I've been trying to analyze certain applications with performance counters on a Opteron 6172, running Red Hat Enterprise Linux Workstation release 6.2 (Santiago).
I'm using PAPI v184.108.40.206 which uses the AMD native events CPU_CLK_UNHALTED for counting total cycles and DATA_CACHE_ACCESSES for counting L1 Data cache accesses.
The number of clocks that the CPU is not in a halted state (due to STPCLK or a HLT instruction). Note: this
event allows system idle time to be automatically factored out from IPC (or CPI) measurements, providing the
OS halts the CPU when going idle. If the OS goes into an idle loop rather than halting, such calculations are
influenced by the IPC of the idle loop.
The number of accesses to the data cache for load and store references. This may include certain microcode
scratchpad accesses, although these are generally rare. Each increment represents an eight-byte access,
although the instruction may only be accessing a portion of that. This event is a speculative event.

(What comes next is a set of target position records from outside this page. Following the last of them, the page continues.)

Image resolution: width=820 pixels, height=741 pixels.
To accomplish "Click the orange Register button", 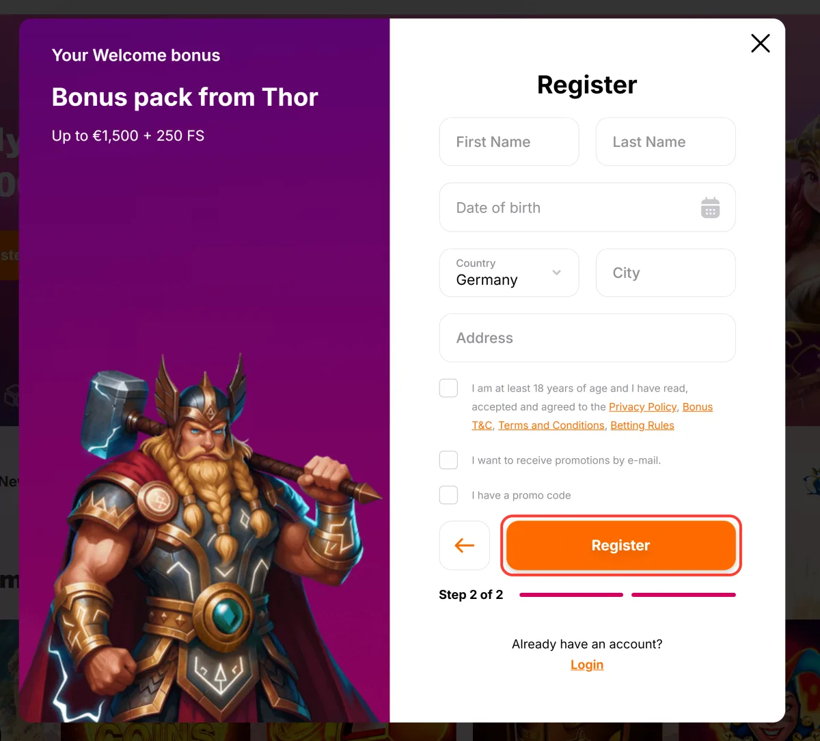I will click(620, 545).
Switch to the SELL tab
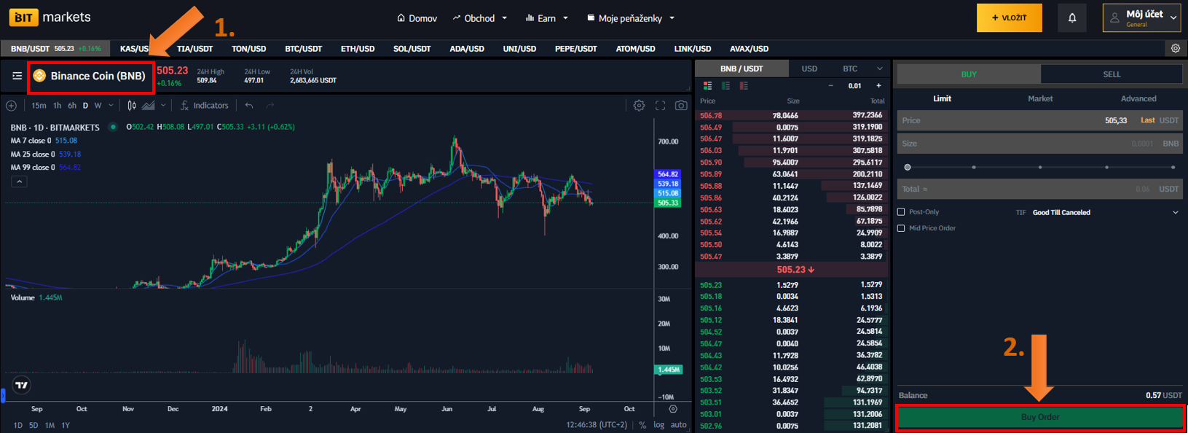 (x=1111, y=74)
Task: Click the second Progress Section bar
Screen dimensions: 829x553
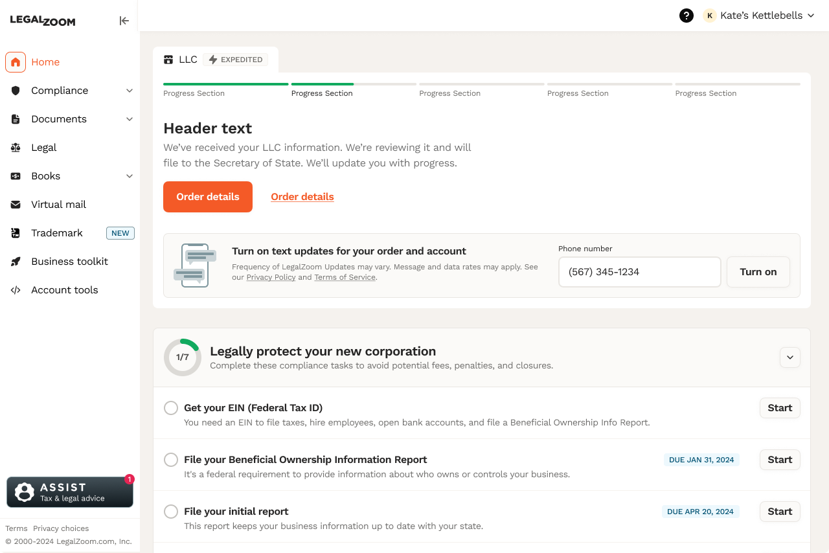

The problems I've been experiencing is that the number of L1 data cache accesses have been higher than the total number of cycles in some cases. A cache access does not halt the cpu, to my understanding, so it should fit within the total cycles. Also when dividing the total cycles by the clock frequency of the Opteron 6172 I get a pretty accurate estimate of the runtime, which makes me think that the total cycles is ok and the problem has to be with the counting of the data cache accesses.
I understand a core can issue two cache loads/stores per cycle but the cost of even half the accesses would be too great to fit within the total cycles.
Any help or reason to why this can occur is greatly appreciated, thanks in advance!